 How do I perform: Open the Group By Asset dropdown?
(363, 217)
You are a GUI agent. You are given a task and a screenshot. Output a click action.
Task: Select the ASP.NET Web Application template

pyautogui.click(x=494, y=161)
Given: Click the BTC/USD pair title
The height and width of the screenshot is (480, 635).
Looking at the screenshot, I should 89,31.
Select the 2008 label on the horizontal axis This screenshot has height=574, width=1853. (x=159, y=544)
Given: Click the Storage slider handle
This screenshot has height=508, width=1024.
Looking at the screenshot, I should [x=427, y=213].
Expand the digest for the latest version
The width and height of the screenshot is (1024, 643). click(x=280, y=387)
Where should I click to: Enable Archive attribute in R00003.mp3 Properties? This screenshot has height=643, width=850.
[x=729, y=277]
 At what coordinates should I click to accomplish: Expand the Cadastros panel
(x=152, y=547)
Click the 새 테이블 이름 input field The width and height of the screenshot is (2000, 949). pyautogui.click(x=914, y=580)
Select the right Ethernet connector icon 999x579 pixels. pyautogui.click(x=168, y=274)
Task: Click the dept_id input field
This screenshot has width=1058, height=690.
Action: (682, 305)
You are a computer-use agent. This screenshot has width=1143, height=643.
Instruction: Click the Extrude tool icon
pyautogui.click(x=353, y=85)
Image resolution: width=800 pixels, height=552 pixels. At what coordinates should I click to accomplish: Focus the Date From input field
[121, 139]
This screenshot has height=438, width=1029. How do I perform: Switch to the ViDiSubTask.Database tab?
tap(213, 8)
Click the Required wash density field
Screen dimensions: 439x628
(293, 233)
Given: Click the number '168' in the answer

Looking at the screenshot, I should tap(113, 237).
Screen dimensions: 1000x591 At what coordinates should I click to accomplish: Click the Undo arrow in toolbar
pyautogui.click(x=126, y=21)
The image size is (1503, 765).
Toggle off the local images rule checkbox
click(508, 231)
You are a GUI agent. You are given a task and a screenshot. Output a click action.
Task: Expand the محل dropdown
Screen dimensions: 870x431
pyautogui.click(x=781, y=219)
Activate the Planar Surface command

----

- [Problem statement] In the data above, find the line that contains "Given: Click the BTC/USD pair title", then reproduce exactly every line from the first line through that line.

- [Final answer]
 How do I perform: Open the Group By Asset dropdown?
(363, 217)
You are a GUI agent. You are given a task and a screenshot. Output a click action.
Task: Select the ASP.NET Web Application template

pyautogui.click(x=494, y=161)
Given: Click the BTC/USD pair title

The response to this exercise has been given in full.